For this project she made a plaster mold of the face, which she then filled with wax and a wick. While the wax was wet, she randomly dispersed messages she had typed on a typewriter within the head. Once the wick is lit the head slowly morphs and begins to reveal the messages; some are fully exposed, others partly, and some may never become revealed at all. Once exposed, the messages themselves burn and become their own independent wicks, further transforming the head.
This unique decision to destroy her own piece as part of the artistic statement adds further depth to the piece—rather than detracting from the beauty, the melting wax actually enhances it. The melting head is an eloquent way to demonstrate the way time changes humans both physically and mentally. Like the way the burning paper influences the shape of the head, our thoughts leave permanent imprints on us long after they are gone. This is a beautiful portrayal of the way we share thoughts, the way they impact us, and more enigmatically—a meditation on the ones that are not shared or never make it into fruition.
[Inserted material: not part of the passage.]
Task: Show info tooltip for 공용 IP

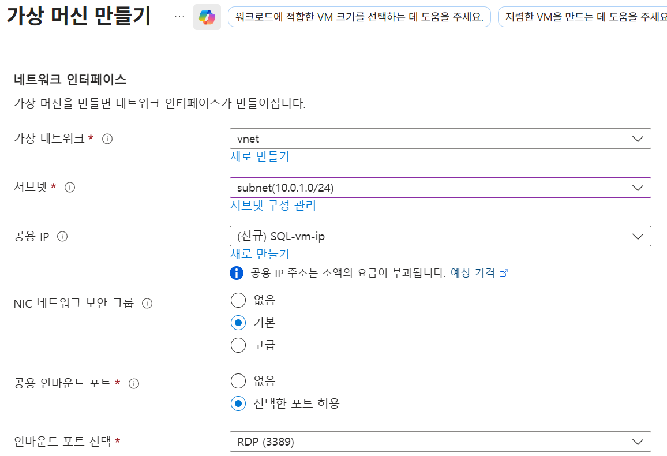Action: pyautogui.click(x=62, y=236)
Shacklett stated that she likes that this piece will not last forever. Art that is always changing is an appealing concept to her. For her future projects she will be casting molds of her hands which she will then fill with wax and other notes and trinkets. She says that this piece will have even more intention.
Along with sculpting, Shacklett expresses herself through painting and printmaking. She is currently a student of Michael Shaughnessy.
In Shaughnessy’s sculpting classes, he emphasizes the theme of experimentation to his students. He believes that during this period in an artist’s education discovery is one of the most important experiences. Through this process, students expand their overall knowledge of the craft and then use that to create more powerful and intentional pieces.